Collection entries:
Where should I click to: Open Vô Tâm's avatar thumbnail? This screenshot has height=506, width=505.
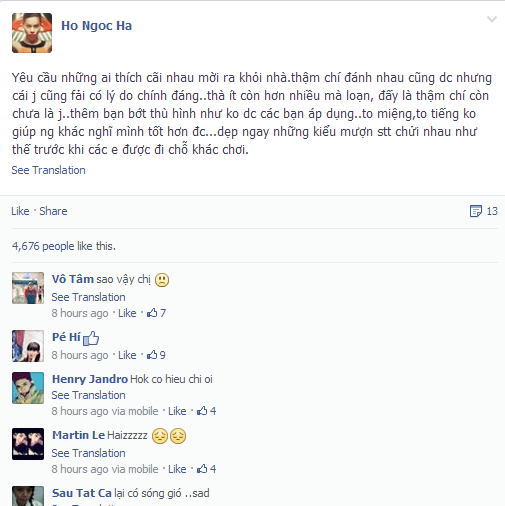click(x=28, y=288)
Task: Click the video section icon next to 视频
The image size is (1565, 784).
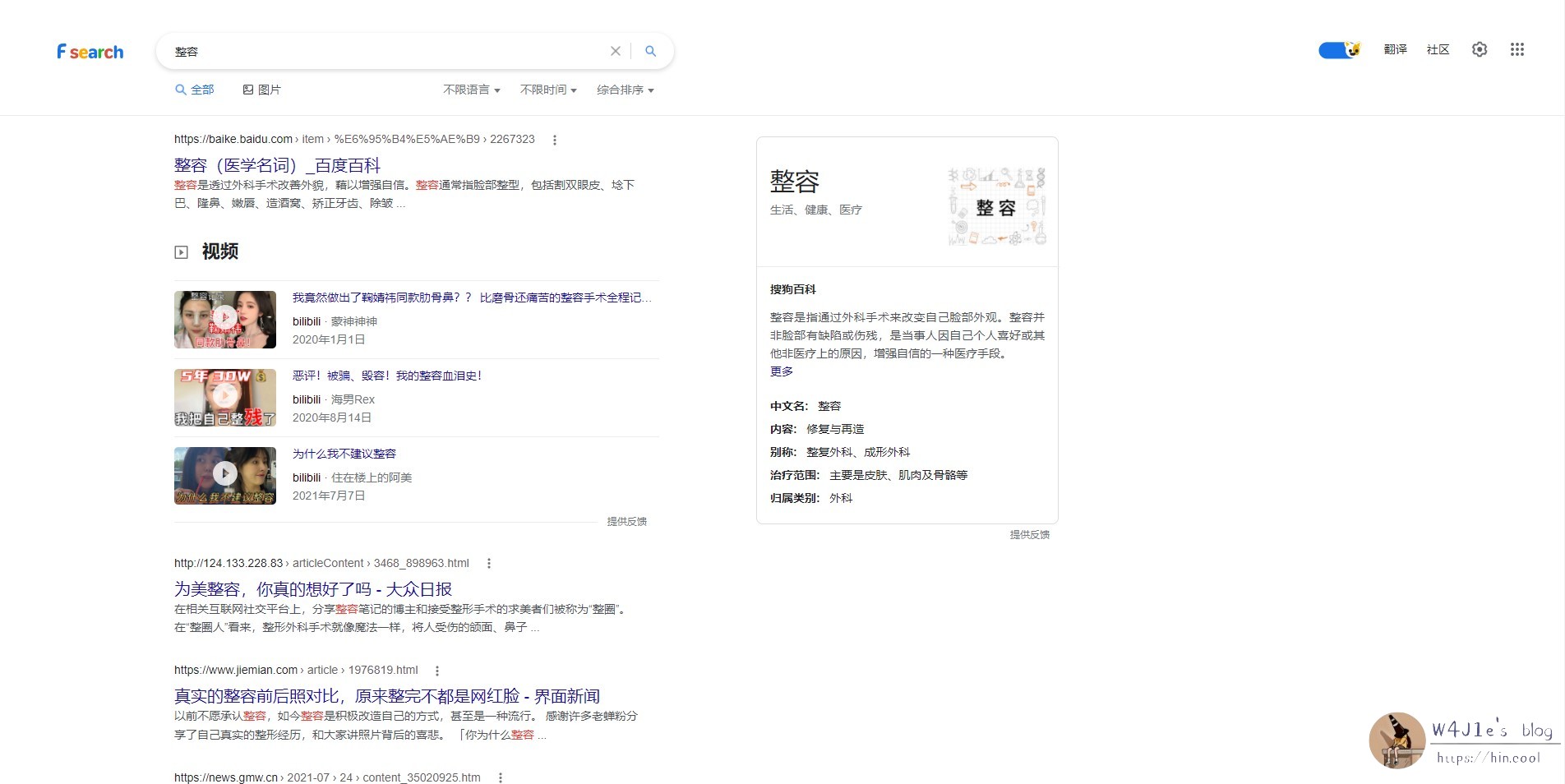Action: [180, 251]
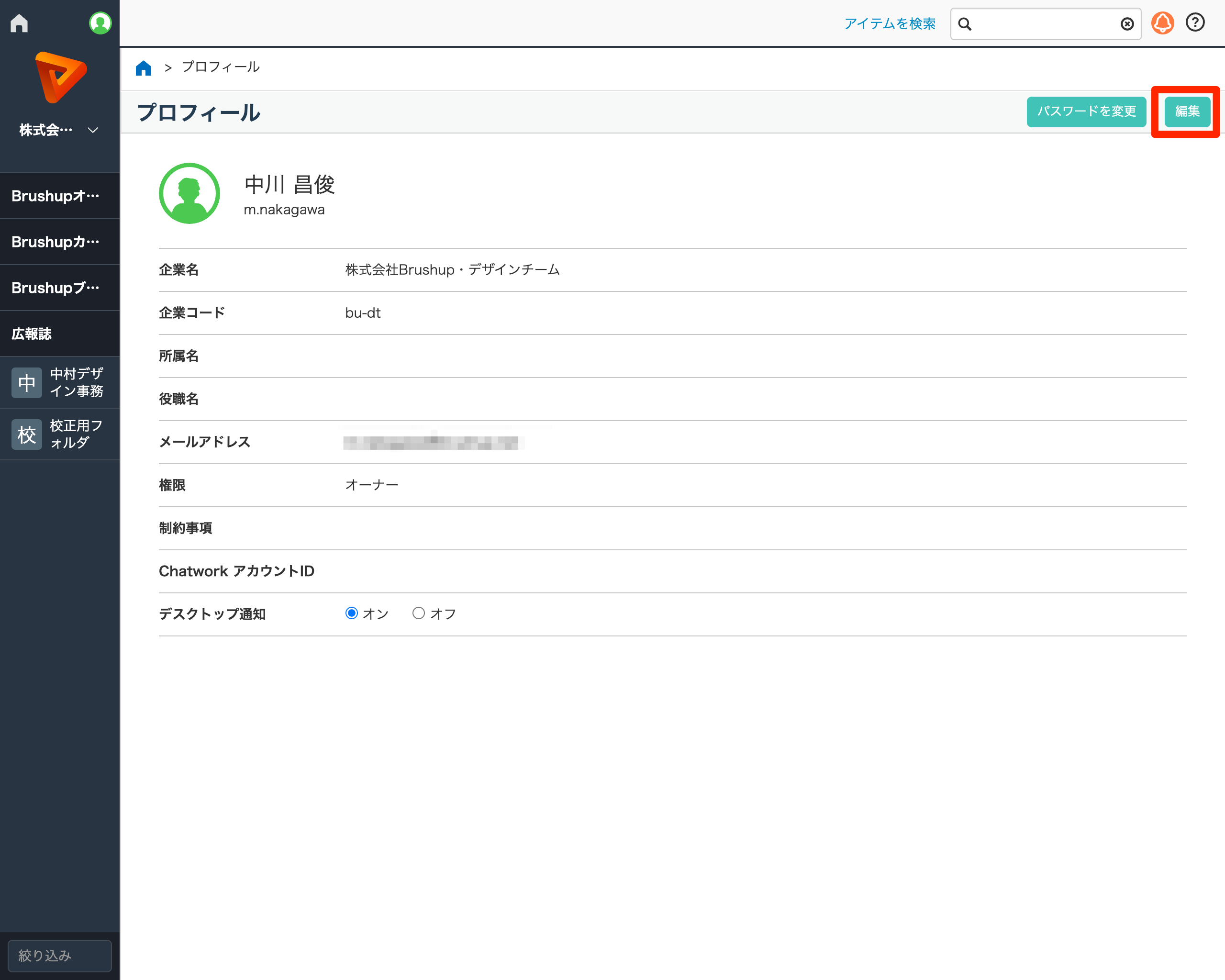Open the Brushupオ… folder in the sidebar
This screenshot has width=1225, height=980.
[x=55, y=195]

> _Stated task_:
Retype all of the items above word for word, leaving the pictures out of your answer.

> _The result_:
Where should I click to: Open Vô Tâm's avatar thumbnail? This screenshot has height=506, width=505.
click(x=28, y=288)
Task: Click the video section icon next to 视频
The image size is (1565, 784).
Action: [180, 251]
Open the Brushupオ… folder in the sidebar
This screenshot has width=1225, height=980.
[x=55, y=195]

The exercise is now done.